## EXERCISES TO COMPLETE
a. From the excerpt on user generated structure, quote the passage between "In order for" and "the publication date.", inclusive.
b. Using the excerpt on user generated structure, decide whether each statement agrees with it, and back each yes or no with the deciding words quoted from the excerpt: (i) Requiring a parent category for every contribution tends to increase participation. (ii) Freebase covers millions of topics in hundreds of categories. (iii) Freebase can be queried only by paying users.
c. According to the excerpt on user generated structure, what is the drawback of site administrators requiring a parent category or descriptive tags for every contribution? Answer in one to three sentences.

## TEXT EXTRACT
****************************************

From a UGC perspective, site administrators can force structure by requiring every site contribution to have a parent category, or descriptive tags. The problem is that the more obstacles you put in place before content can be submitted, the less participation you are going to get.

The third approach to user generated data is the traditional approach to the Semantic Web. As Alex Iskold notes in ReadWriteWeb:

The core idea is to create the meta data describing the data, which will enable computers to process the meaning of things. Once computers are equipped with semantics, they will be capable of solving complex semantical optimization problems. For example, as John Markoff describes in his article, a computer will be able to instantly return relevant search results if you tell it to find a vacation on a 3K budget.

In order for computers to be able to solve problems like this one, the information on the web needs to be annotated with descriptions and relationships. Basic examples of semantics consist of categorizing an object and its attributes. For example, books fall into a Books category where each object has attributes such as the author, the number of pages and the publication date.

Ideally, each web site creator would usa an agreed format to mark up the meaning of each statement made on the page, in a similar way that they mark up the presentation of each element of a webpage in HTML. In a subsequent article, Iskold also notes some of the challenges with a bottom up approach to building the Semantic web which can be summarized at a high level as “it’s too complicated” and “no one wants to do the work”.

The fourth approach to user generated structure is to build a central authority of meaning. Metaweb appears to be trying to do this with Freebase, a sort of “Wikipedia for structured data” which describes itself as follows:

Freebase is an open database of the world’s information. It’s built by the community and for the community – free for anyone to query, contribute to, build applications on top of, or integrate into their websites.

Already, Freebase covers millions of topics in hundreds of categories. Drawing from large open data sets like Wikipedia, MusicBrainz, and the SEC archives, it contains structured information on many popular topics, including movies, music, people and locations – all reconciled and freely available via an open API. This information is supplemented by the efforts of a passionate global community of users who are working together to add structured information on everything from philosophy to European railway stations to the chemical properties of common food ingredients.

****************************************

## DATA SECTION
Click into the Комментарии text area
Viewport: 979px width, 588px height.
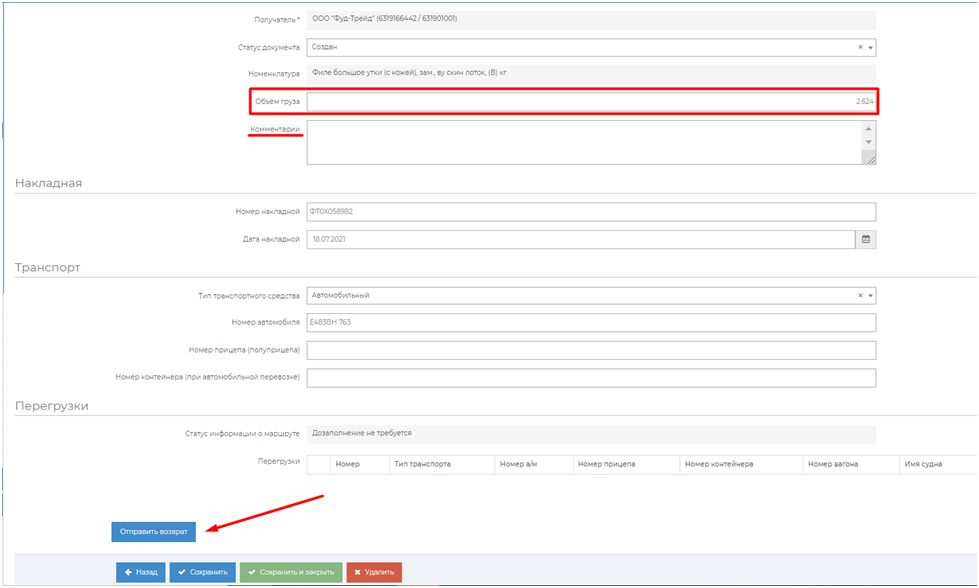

****************************************

## THE SOLUTIONS
a.
In order for computers to be able to solve problems like this one, the information on the web needs to be annotated with descriptions and relationships. Basic examples of semantics consist of categorizing an object and its attributes. For example, books fall into a Books category where each object has attributes such as the author, the number of pages and the publication date.

b.
(i) No: "the more obstacles you put in place before content can be submitted, the less participation you are going to get."
(ii) Yes: "Already, Freebase covers millions of topics in hundreds of categories."
(iii) No: "free for anyone to query, contribute to, build applications on top of, or integrate into their websites."

c. Such requirements are obstacles that must be cleared before content can be submitted. The more of these obstacles a site puts in place, the less participation it gets.